**Record excerpts:**
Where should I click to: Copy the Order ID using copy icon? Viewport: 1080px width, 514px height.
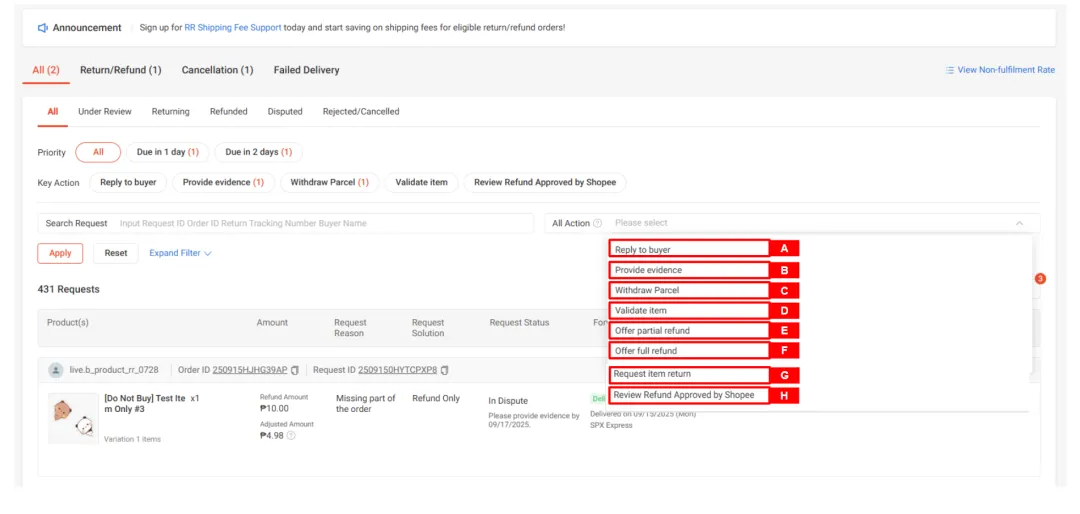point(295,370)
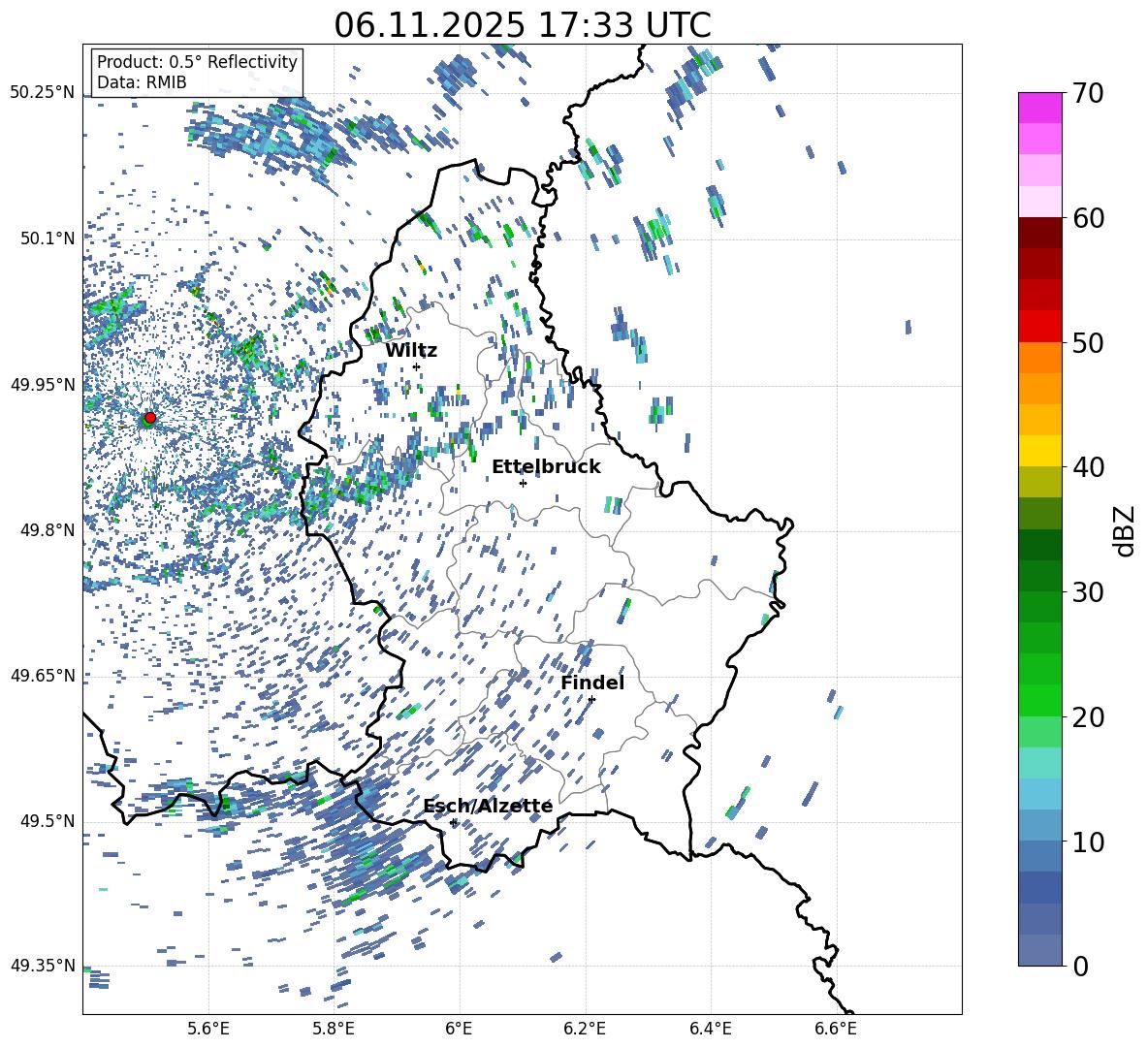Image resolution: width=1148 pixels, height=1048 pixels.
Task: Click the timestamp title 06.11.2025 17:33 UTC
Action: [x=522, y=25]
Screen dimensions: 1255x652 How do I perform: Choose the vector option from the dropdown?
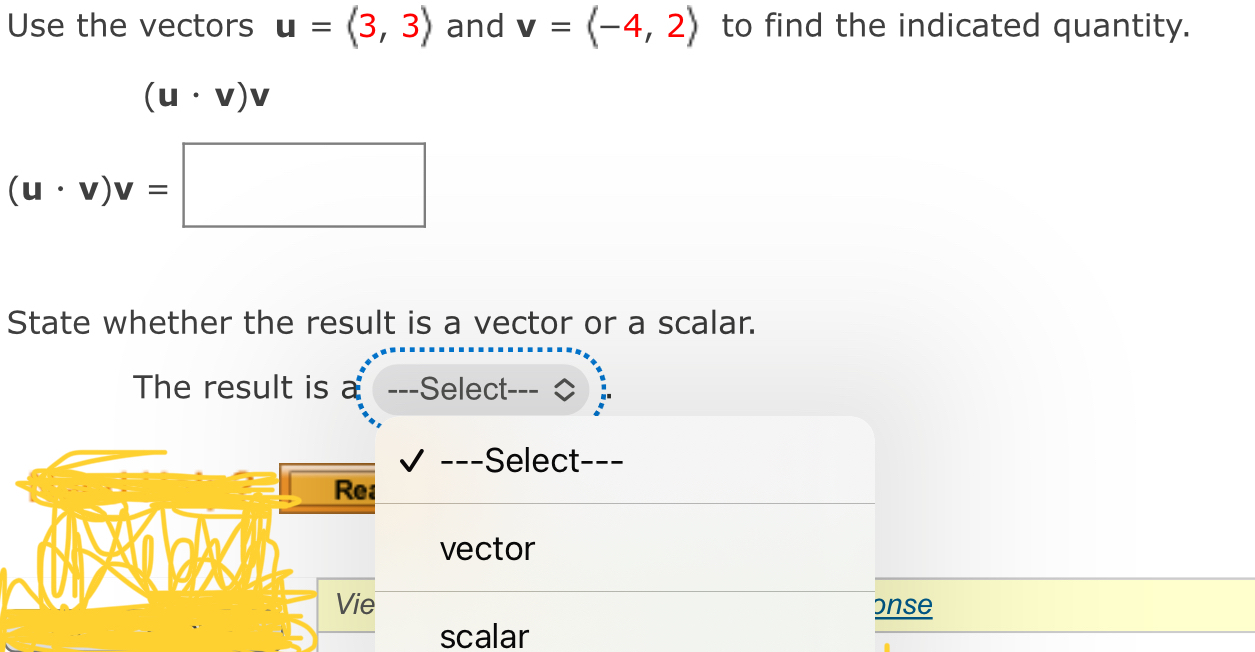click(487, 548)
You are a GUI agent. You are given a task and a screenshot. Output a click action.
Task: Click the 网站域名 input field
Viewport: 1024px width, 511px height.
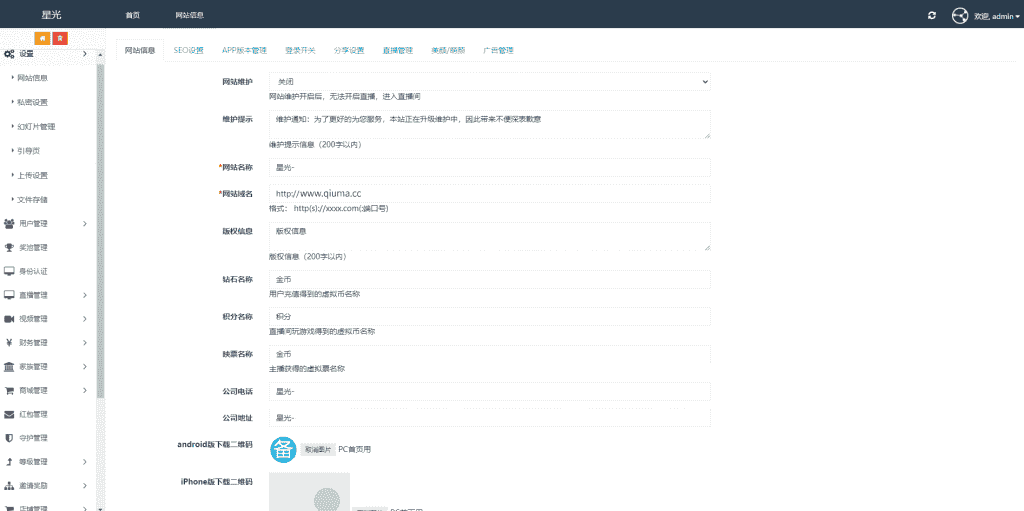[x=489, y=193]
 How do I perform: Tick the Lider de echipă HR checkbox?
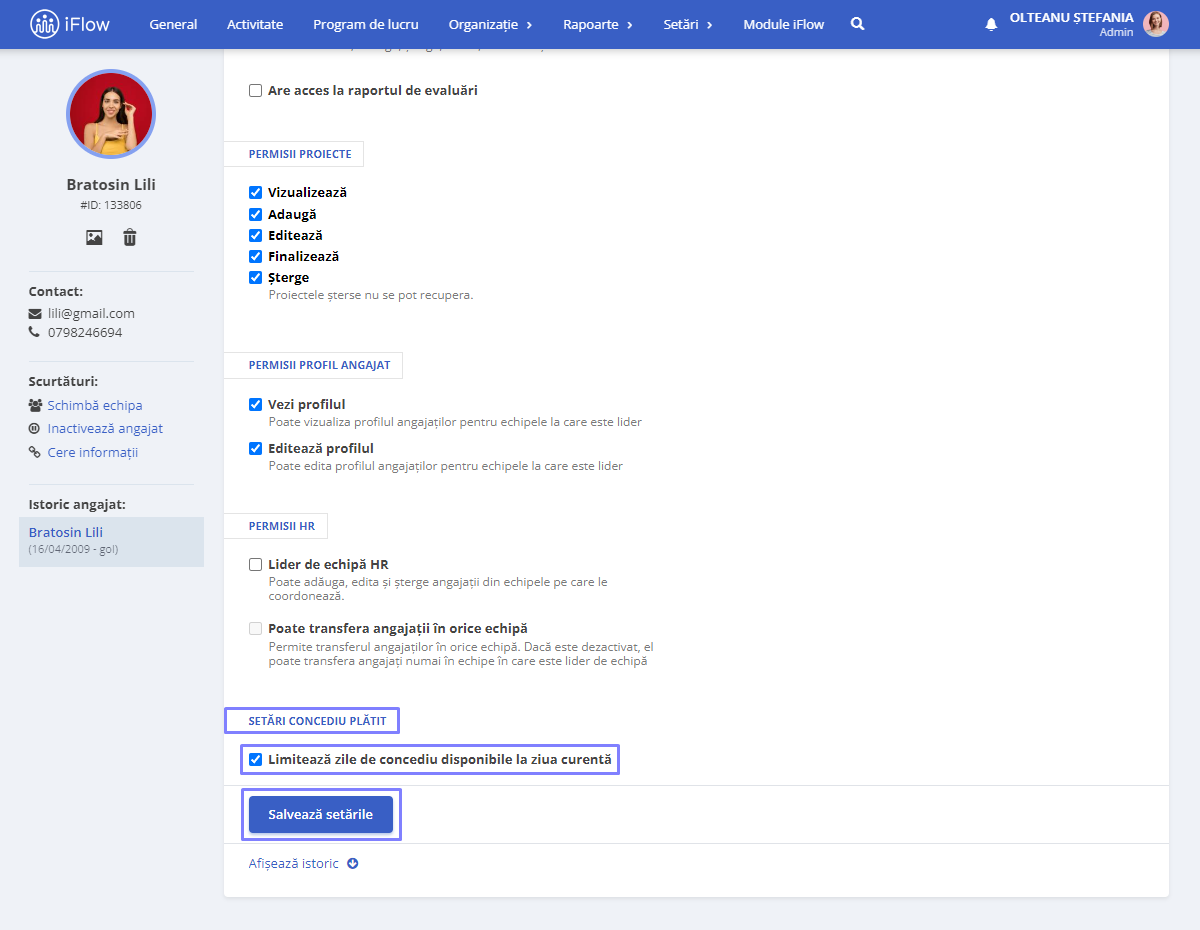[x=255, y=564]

**The problem:**
If a record holds a picture, leave the picture out and copy the rest exactly.

**Task result:**
Where should I click to: Copy the Order ID using copy icon? Viewport: 1080px width, 514px height.
point(295,370)
Image resolution: width=1148 pixels, height=1048 pixels.
Task: Click the timestamp title 06.11.2025 17:33 UTC
Action: [x=522, y=25]
Screen dimensions: 1255x652 How do I perform: Choose the vector option from the dropdown?
click(487, 548)
You are a GUI agent. You are given a task and a screenshot. Output a click action.
Task: Click the 网站域名 input field
Viewport: 1024px width, 511px height.
[x=489, y=193]
 How do I perform: Tick the Lider de echipă HR checkbox?
[x=255, y=564]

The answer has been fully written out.